May: JCJC Endorsement; the Commission members endorse candidates at the May meeting. Prospective students receive Endorsement letters from CJJT&R and instructions for registering for classes.
August: Administration of Juvenile Justice JCJC Graduate Education Program Orientation and classes begin.
The Master of Science in Administration of Juvenile Justice (MAJJ) Program at Shippensburg University provides a quality graduate program that promotes advanced inquiry and application of new knowledge. One of the core values of Shippensburg University is to inspire and guide students to become successful leaders in their professions and their communities. The program aims to serve the juvenile justice educational and research needs in the Commonwealth of Pennsylvania. The emphasis of the program is scientific, because it is assumed that graduates will be better qualified to participate in the profession if they are prepared as research-oriented students of juvenile crime and delinquency.
Program faculty participate in research and service activities that benefit criminal and juvenile justice and social service agencies locally, statewide, and nationally.
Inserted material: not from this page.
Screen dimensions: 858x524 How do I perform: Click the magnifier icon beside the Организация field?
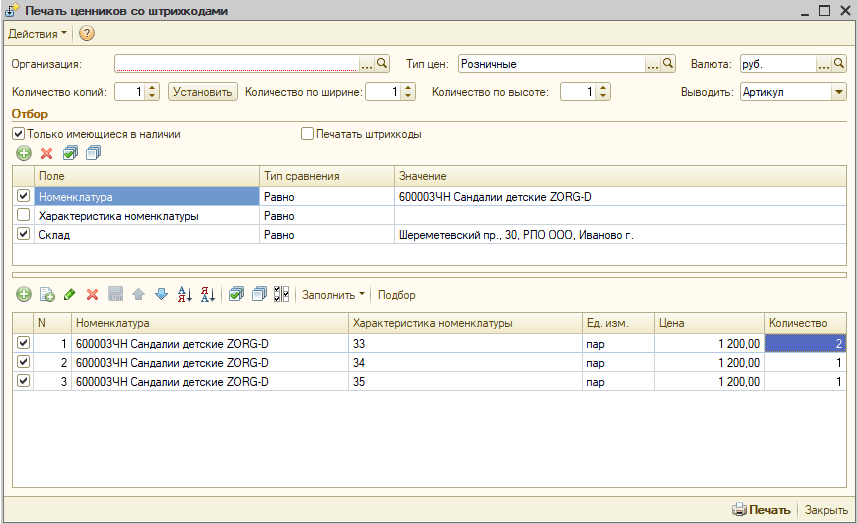click(x=382, y=64)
The faculty’s involvement in research and community affairs enhances the classroom experience, as faculty members are able to engage students in discussions of current dilemmas and controversies. In most of our coursework, juvenile crime and delinquency are viewed as social phenomena and are analyzed with methodologies developed in the social and behavioral sciences.
The program’s major strengths are its applied perspective and strong emphasis on theory, policy, research, and analysis. Philosophy, format, and implementation stress the practical application of a higher level of knowledge, skills, and strategies.
The curriculum is guided by the following assessment objectives which are evaluated on a yearly basis:
OBJECTIVE 1: Comprehensive Knowledge of Juvenile Justice: Students will understand more readily the operations of both the juvenile and criminal justice system and the many issues (both theoretical and practical) that confront the administration of justice in a democratic society.
OBJECTIVE 2: Critical Analysis: Students will understand more readily how to interpret, analyze, and evaluate issues of importance in the field of juvenile justice.
OBJECTIVE 3: Communication: Students will be able to more readily express their knowledge and critical analysis ability through both written work and oral presentation.
OBJECTIVE 4: Exposure to Human and Cultural Diversity: Faculty will expose students to the issues of diversity in the juvenile justice system and provide opportunities for students to participate in experiences that promote diversity.
OBJECTIVE 5: Exposure to Ethical Problem Solving: Faculty will expose students to the nature of ethics in general and the role of normative ethics in the juvenile justice system and provide opportunities for students to participate in juvenile justice-related situations (hypothetical or actual) that deal with ethical issues.
OBJECTIVE 6: Exposure to Technology: Faculty will expose students to the use of technology in the field of criminal justice in general and provide opportunities for students to participate in juvenile justice related situations that deal with technological issues.